Why do companies even bother to say they are paying based on CPM when it seems to me they all adjust the rate down based on click rate? Why can't they just be honest and up front about it and admit they are paying a click rate, not an impression rate? Throwing words out like "Smart Pricing" only makes it worse the way I see it anyone care to explain why they do it this way, am I missing something?

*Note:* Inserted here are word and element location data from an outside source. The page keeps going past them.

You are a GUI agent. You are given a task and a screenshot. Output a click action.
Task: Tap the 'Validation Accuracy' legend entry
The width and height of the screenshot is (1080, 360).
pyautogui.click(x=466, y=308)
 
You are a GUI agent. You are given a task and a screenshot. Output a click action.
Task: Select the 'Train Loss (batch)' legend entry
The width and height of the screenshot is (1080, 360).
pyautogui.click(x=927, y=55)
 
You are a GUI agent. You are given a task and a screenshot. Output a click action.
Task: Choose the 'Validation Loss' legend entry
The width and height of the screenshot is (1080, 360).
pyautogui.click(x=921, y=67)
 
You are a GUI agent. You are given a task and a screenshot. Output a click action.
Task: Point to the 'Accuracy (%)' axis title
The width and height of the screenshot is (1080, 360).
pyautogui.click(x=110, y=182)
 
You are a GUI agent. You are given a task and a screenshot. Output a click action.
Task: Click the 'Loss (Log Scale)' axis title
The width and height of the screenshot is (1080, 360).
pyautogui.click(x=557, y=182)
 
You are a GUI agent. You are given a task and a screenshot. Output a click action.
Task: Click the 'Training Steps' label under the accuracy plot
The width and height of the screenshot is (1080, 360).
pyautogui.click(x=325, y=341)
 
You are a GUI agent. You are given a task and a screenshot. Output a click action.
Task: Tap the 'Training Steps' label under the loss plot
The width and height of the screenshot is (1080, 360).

I think to save advertisers sake , so every advertiser pay only for CPM that convert into a Click or Sale or Lead or ... , so this save a lot of money for advertisers and sameway publishers earn very less money
You're looking at it from the wrong point of view - CPM means cost per mile. It's just that the rates are starting to become dynamic. At the end of the day, if you're displaying a CPM banner that gets a higher CTR and Conversion rate, you deserve more for it, and it makes sense that the advertiser pays more. And vice versa. The problem is, that as the publishers that most of us are on DP, we tend to only see our side of the coin, when in fact, there is another one. If we bear that in mind when working on our sites, we can enhance the rates we earn.
I think it's better this way in that if you have good traffic you will get paid higher, but if your traffic is very poor then you shouldn't deserve the same earnings as someone sending top quality traffic.
I couldn't agree more, I think the revenue model that we're starting to see is definitely the way to go.
...so then why don't they just stick to CPC if that is what is going to be the determining factor in the end anyways?